# Front upper control arm bolt striped



## 67lemans (Oct 30, 2009)

Today I was putting my front control arms back on and I think got in too big of hurry with the impact wrench and spun, in the frame hole, one of the two bolts that kind of lock into the frame, that hold the upper control arm on. I am wondering what the fix for that is. It will need to be loosened for alignment. I don't think a new bolt will do it because the bolt doesn't look that bad, and I think it might be the frame hole that bore the brunt of the spin. It's the back bolt, so I think I can get to it, if need be with the spindle on. I am wondering if I should tack weld it, or something else so that it doesn't spin when the alignment is done. For now, instead of the self locking nut, I put a regular nut and lock washer on it and it will hold still with that. So, just wondering what the ideas are. Thanks,


----------



## O52 (Jan 27, 2019)

▶ [The exercise]:
Could you extend the forum thread about the spun upper control arm bolt, picking up right after its last line?

▶ [Collected material]:
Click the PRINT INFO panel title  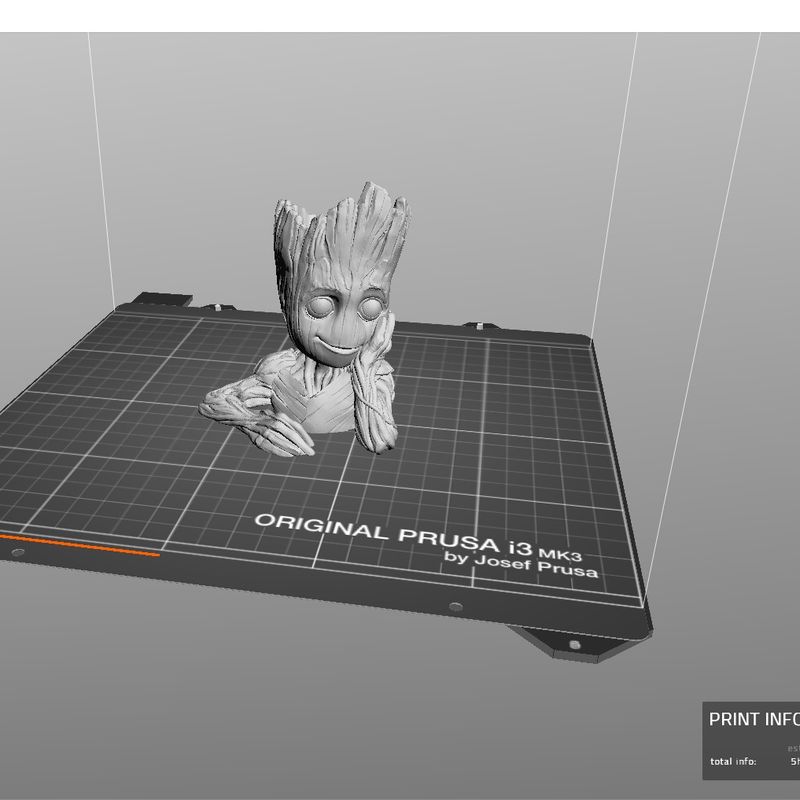(757, 717)
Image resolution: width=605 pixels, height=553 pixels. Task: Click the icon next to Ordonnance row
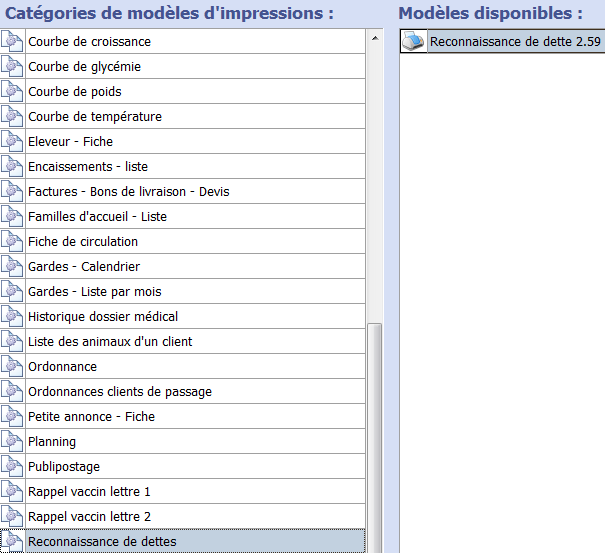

▶ [Final result]:
You'll need to tack it. The bolts have splines on the shaft so they won't spin or turn. Once that spline pattern is disturbed they'll spin whenever you apply torque to the nut. Your alignment guy will hate you. 🤬


----------



## 67lemans (Oct 30, 2009)

As I figured. Thanks.


----------



## Mine'sa66 (Oct 30, 2019)

Yep, tack it. You don't _have_ to, but I am the alignment guy and I'll work a lot harder to get it just right if I don't have to mess with a bolt instead of a stud.


----------



## 67lemans (Oct 30, 2009)

Thanks for the confirmation.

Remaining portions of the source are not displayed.